Adventszeit ist Plätzchenzeit

Knackige Mandelrhomben

© CMA Zucker

Jetzt wird es wieder gemütlich in der guten Stube – vor allem dann, wenn aromatische Backzutaten die Küche mit ihrem himmlischen Duft verzaubern. Probieren Sie doch einmal diese schnell gebackenen Mandelrhomben.

Für ca. 50 Stück brauchen Sie

300 g Mehl
2 Eier
150 g brauner Zucker
1 Prise Salz
160 g gem. Mandeln
200 g Butter
1 Ei zum Bestreichen
geschälte, halbierte Mandeln zum Verzieren

Zubereitung

Mehl, Eier, Zucker, Salz, Mandeln und klein geschnittene Butter schnell zu einem glatten Teig verkneten und in Folie gewickelt 2 Stunden kühl stellen.

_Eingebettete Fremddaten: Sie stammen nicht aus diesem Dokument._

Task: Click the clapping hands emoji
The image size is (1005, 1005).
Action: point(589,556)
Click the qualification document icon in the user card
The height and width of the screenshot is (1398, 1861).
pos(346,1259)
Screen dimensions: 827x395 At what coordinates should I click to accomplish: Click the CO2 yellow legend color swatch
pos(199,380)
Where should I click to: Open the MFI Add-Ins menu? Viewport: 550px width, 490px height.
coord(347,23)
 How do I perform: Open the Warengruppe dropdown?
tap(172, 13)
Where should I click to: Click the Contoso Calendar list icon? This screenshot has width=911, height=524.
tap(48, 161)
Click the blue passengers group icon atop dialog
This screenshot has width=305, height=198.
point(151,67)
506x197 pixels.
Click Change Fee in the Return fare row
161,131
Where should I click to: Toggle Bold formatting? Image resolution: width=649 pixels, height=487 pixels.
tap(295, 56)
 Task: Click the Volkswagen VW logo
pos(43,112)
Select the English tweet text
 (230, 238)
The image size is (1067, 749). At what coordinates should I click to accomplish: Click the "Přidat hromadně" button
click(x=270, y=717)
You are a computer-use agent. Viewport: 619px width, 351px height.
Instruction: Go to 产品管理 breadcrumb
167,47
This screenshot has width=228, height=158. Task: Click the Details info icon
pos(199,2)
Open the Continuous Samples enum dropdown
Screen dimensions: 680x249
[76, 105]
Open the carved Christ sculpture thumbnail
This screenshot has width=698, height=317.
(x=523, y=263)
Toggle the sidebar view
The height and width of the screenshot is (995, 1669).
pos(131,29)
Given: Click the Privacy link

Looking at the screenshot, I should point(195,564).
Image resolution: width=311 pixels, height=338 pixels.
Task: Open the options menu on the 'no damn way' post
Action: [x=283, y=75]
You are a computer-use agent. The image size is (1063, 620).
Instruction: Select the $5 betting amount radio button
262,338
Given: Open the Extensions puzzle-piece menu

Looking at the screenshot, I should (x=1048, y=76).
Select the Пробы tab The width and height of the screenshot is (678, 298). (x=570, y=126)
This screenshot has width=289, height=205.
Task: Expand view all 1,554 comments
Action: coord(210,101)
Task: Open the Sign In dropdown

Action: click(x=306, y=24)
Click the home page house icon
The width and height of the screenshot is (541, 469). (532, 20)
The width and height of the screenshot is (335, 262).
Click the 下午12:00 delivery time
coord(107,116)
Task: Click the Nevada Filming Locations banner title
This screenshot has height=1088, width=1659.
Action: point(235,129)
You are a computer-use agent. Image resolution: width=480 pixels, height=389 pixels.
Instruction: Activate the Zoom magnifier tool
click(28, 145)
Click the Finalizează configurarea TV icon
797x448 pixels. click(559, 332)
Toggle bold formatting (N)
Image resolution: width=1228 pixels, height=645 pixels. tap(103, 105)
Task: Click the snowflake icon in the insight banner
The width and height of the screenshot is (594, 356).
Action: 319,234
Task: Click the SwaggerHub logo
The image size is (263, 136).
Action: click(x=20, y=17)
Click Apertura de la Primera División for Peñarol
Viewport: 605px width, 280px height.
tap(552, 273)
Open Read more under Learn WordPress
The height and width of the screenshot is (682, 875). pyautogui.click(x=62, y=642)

Teig auf wenig Mehl etwa 1 cm dick ausrollen, mit einem gewellten Teigrädchen in Rhomben schneiden. Auf ein mit Backpapier ausgelegtes Backblech legen, mit verquirltem Ei bestreichen und jeweils mit einer halben Mandel belegen. Im vorgeheizten Back­ofen bei 160/180 °C (Umluft/E-Herd) 15/20 Minuten backen.

 

Was wäre Weihnachten ohne seine Gewürze?

Was wäre Weihnachten ohne seine Gewürze? Ist es nicht gerade ihr Duft, der den Hauch von Festlichkeit in den heimischen Wohnzimmern verbreitet? Schon die alten Ägypter, die Griechen und ebenso die Römer kannten und nutzten die aromatischen Gewürze für ihre Honigkuchen oder Lebkuchen. Heute ist die Weihnachtsbäckerei wegen Ihrer Vielfalt kaum noch zu überschauen. Doch die Gewürze sind immer noch die gleichen.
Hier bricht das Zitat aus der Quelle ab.